◆ Records shown:
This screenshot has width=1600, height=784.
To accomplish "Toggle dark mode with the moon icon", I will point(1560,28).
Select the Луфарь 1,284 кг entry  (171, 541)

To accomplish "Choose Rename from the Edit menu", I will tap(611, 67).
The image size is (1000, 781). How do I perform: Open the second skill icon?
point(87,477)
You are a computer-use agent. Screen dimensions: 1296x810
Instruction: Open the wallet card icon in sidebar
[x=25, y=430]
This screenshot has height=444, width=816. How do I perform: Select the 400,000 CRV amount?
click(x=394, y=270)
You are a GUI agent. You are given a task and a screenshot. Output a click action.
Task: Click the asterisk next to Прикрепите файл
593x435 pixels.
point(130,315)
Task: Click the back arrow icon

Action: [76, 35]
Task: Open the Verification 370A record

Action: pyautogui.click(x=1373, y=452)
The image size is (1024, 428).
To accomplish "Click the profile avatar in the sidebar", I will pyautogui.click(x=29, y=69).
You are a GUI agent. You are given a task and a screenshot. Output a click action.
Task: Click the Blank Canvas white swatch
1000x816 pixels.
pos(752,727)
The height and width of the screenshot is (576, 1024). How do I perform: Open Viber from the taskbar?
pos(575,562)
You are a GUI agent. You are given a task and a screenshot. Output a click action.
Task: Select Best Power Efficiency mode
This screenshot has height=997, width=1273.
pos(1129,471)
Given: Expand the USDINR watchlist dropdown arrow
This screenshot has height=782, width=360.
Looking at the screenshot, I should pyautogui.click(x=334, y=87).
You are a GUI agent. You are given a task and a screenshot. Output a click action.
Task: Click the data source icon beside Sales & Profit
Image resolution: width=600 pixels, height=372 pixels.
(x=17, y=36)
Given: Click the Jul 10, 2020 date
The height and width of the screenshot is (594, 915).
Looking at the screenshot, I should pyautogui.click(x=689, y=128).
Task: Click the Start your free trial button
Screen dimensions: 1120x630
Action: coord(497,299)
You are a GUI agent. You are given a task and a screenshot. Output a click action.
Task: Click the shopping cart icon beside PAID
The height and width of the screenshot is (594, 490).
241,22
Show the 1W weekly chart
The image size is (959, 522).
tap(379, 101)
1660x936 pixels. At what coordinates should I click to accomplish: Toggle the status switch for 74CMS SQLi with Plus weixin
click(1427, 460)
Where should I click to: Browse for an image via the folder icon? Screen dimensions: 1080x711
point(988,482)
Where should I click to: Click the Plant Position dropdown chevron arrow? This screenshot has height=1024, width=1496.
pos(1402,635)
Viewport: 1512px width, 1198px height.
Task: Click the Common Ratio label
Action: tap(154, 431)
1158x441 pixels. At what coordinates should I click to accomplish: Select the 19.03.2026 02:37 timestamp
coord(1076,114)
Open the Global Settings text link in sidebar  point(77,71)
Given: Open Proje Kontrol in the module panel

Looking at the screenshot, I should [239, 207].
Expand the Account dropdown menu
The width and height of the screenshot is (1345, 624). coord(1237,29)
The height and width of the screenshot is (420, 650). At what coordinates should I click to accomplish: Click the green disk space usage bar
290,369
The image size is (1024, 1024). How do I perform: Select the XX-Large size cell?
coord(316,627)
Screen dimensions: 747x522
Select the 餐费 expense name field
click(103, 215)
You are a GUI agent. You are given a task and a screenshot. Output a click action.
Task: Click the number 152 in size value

◆ Exercise details: What is needed is an exact repetition of all the entries above.

◆ Solution below:
This screenshot has width=1600, height=784.
To accomplish "Toggle dark mode with the moon icon", I will point(1560,28).
Select the Луфарь 1,284 кг entry  (171, 541)

To accomplish "Choose Rename from the Edit menu", I will tap(611, 67).
The image size is (1000, 781). How do I perform: Open the second skill icon?
point(87,477)
You are a computer-use agent. Screen dimensions: 1296x810
Instruction: Open the wallet card icon in sidebar
[x=25, y=430]
This screenshot has height=444, width=816. How do I perform: Select the 400,000 CRV amount?
click(x=394, y=270)
You are a GUI agent. You are given a task and a screenshot. Output a click action.
Task: Click the asterisk next to Прикрепите файл
593x435 pixels.
point(130,315)
Task: Click the back arrow icon

Action: [76, 35]
Task: Open the Verification 370A record

Action: pyautogui.click(x=1373, y=452)
The image size is (1024, 428).
To accomplish "Click the profile avatar in the sidebar", I will pyautogui.click(x=29, y=69).
You are a GUI agent. You are given a task and a screenshot. Output a click action.
Task: Click the Blank Canvas white swatch
1000x816 pixels.
pos(752,727)
The height and width of the screenshot is (576, 1024). How do I perform: Open Viber from the taskbar?
pos(575,562)
You are a GUI agent. You are given a task and a screenshot. Output a click action.
Task: Select Best Power Efficiency mode
This screenshot has height=997, width=1273.
pos(1129,471)
Given: Expand the USDINR watchlist dropdown arrow
This screenshot has height=782, width=360.
Looking at the screenshot, I should pyautogui.click(x=334, y=87).
You are a GUI agent. You are given a task and a screenshot. Output a click action.
Task: Click the data source icon beside Sales & Profit
Image resolution: width=600 pixels, height=372 pixels.
(x=17, y=36)
Given: Click the Jul 10, 2020 date
The height and width of the screenshot is (594, 915).
Looking at the screenshot, I should pyautogui.click(x=689, y=128).
Task: Click the Start your free trial button
Screen dimensions: 1120x630
Action: coord(497,299)
You are a GUI agent. You are given a task and a screenshot. Output a click action.
Task: Click the shopping cart icon beside PAID
The height and width of the screenshot is (594, 490).
241,22
Show the 1W weekly chart
The image size is (959, 522).
tap(379, 101)
1660x936 pixels. At what coordinates should I click to accomplish: Toggle the status switch for 74CMS SQLi with Plus weixin
click(1427, 460)
Where should I click to: Browse for an image via the folder icon? Screen dimensions: 1080x711
point(988,482)
Where should I click to: Click the Plant Position dropdown chevron arrow? This screenshot has height=1024, width=1496.
pos(1402,635)
Viewport: 1512px width, 1198px height.
Task: Click the Common Ratio label
Action: tap(154, 431)
1158x441 pixels. At what coordinates should I click to accomplish: Select the 19.03.2026 02:37 timestamp
coord(1076,114)
Open the Global Settings text link in sidebar  point(77,71)
Given: Open Proje Kontrol in the module panel

Looking at the screenshot, I should [239, 207].
Expand the Account dropdown menu
The width and height of the screenshot is (1345, 624). coord(1237,29)
The height and width of the screenshot is (420, 650). At what coordinates should I click to accomplish: Click the green disk space usage bar
290,369
The image size is (1024, 1024). How do I perform: Select the XX-Large size cell?
coord(316,627)
Screen dimensions: 747x522
Select the 餐费 expense name field
click(103, 215)
You are a GUI agent. You are given a task and a screenshot. Output a click action.
Task: Click the number 152 in size value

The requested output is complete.